Genowef zamarł. Na ekranie zaczęły się zmieniać dokumenty: rachunki za jego prywatne podróże, kosztorysy remontu domu letniskowego, zrzuty ekranu korespondencji z detalami o procentach „przekupów”.
— Co to jest? — wymamrotał.
— To, Genowefie, nazywa się wizualizacja danych — powiedziałam wyraźnie i głośno, wstając. — Mówiłeś o przełomie?
Oto przełom firmy – oczyszczenie z kradzieży. Mówiłeś, iż moje podejście jest przestarzałe? Może i tak. Jestem naprawdę staromodna, bo wierzę, iż kraść nie wolno.
Obróciłam się do kolegów.
— Nie proszę was o wybór strony. Pokazałam tylko fakty. Wnioski wyciągnijcie sami.
Położyłam telefon na stole.
— A tak przy okazji, Geniu, wszystko to jest w czasie rzeczywistym wysyłane na maile naszych inwestorów. Myślę, iż zwolnienie to najłagodniejsze, co cię czeka.
Genowef patrzył na ekran, potem na mnie. Jego twarz poszarzała. Cały patos zniknął, pozostawiając jedynie małego, przestraszonego człowieka.
Odwróciłam się i wyszłam.
Pierwszy wstał Paweł. Potem Olga, nasza najlepsza menedżerka sprzedaży, którą Gen ciągle poniżał. Za nią Andrzej, analityk, którego raporty Gen przywłaszczał. choćby cicha Marina z księgowości – ta, co nie raz płakała nad drobnymi uwagami Genowefa. Szli nie za mną. Szli od niego.
Dwa dni później zadzwonił do mnie nieznajomy mężczyzna. Przedstawił się jako menedżer kryzysowy wynajęty przez inwestorów. Sucho poinformował: Genowefa zawieszono, w firmie kontrola.
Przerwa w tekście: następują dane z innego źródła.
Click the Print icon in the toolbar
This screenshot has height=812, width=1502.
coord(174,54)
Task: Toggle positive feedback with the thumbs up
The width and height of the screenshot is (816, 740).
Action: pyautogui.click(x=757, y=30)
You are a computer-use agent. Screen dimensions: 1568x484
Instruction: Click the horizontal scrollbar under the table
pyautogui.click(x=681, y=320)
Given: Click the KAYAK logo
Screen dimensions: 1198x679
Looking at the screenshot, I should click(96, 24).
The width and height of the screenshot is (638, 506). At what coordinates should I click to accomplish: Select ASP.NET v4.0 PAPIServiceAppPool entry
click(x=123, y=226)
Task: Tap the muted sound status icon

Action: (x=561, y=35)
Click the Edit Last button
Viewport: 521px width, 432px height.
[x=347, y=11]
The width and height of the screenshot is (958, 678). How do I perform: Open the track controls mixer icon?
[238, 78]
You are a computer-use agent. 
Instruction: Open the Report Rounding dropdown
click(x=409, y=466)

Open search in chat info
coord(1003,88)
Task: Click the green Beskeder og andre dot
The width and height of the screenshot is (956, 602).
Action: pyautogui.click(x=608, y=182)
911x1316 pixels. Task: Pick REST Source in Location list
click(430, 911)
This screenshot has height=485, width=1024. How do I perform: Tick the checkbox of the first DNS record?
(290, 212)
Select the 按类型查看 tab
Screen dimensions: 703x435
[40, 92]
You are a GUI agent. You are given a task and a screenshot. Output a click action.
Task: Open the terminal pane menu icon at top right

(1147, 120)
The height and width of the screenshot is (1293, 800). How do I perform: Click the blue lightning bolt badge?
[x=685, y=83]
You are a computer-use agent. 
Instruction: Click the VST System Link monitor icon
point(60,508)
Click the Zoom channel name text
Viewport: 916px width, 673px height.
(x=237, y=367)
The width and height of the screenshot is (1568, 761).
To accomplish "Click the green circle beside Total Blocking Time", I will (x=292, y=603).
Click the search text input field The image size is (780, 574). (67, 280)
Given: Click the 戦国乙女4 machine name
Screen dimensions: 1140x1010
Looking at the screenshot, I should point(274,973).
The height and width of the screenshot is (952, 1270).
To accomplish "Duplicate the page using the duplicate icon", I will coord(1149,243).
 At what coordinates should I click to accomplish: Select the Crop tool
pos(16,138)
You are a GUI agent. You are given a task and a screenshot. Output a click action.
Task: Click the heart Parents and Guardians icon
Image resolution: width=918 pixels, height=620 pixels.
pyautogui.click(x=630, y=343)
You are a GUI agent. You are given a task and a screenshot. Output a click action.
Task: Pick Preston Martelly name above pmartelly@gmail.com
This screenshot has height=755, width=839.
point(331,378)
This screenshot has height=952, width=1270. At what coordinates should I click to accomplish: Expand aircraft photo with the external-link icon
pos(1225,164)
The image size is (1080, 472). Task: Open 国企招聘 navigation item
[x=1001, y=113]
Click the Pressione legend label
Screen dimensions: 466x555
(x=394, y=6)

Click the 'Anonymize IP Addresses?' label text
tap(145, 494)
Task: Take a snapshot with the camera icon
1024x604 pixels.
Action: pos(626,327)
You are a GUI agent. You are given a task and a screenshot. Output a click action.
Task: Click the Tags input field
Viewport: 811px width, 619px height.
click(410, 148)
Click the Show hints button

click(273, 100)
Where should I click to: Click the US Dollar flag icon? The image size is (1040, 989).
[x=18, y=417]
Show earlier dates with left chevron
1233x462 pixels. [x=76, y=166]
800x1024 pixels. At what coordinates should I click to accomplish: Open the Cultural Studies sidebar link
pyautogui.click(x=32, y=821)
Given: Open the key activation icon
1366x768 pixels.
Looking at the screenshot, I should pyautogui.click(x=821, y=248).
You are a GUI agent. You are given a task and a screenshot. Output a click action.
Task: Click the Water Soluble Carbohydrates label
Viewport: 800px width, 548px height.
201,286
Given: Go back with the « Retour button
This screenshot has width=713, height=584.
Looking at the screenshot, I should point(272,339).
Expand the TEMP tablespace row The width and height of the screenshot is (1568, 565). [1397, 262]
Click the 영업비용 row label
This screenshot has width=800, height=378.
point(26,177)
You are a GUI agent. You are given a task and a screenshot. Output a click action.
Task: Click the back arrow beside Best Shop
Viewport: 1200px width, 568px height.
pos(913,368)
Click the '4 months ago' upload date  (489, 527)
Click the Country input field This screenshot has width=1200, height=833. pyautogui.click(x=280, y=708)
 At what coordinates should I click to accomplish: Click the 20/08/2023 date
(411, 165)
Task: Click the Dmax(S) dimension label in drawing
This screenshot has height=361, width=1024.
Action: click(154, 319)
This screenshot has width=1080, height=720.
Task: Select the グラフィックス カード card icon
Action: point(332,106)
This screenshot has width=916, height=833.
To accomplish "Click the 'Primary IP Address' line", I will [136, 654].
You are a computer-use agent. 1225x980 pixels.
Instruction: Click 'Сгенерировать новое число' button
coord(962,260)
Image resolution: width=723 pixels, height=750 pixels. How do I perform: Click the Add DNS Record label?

Podziękował za „dostarczone informacje. Zaproponował powrót, by „ustabilizować sytuację”.
— Dziękuję za ofertę — odparłam. — Wolę zbudować coś nowego, niż grzebać w gruzach starego.
Pierwsze miesiące były trudne. Pracowaliśmy w małym wynajętym biurze, które mocno przypominało początek naszej drogi. Ja, mąż, syn, Paweł i Olga pracowaliśmy po dwunastu godzin dziennie. Nazwa naszej firmy konsultingowej „Audyt i Porządek” idealnie oddawała rzeczywistość.
Szukaliśmy pierwszych klientów i udowadnialiśmy kompetencje nie słowami, a rezultatami.
Czasem przejeżdżam obok starego biura. Tam już inna szyld. Firma nie wytrzymała ani przełomu, ani skandalu.
Nie zwolniono mnie z powodu wieku. Zwolniono mnie, bo byłam lustrem, w którym Gen widział swoją chciwość i nieudolność. Chciał po prostu rozbić to w lustrze. Zapomniał jednak, iż rozbite kawałki ranią znacznie głębiej.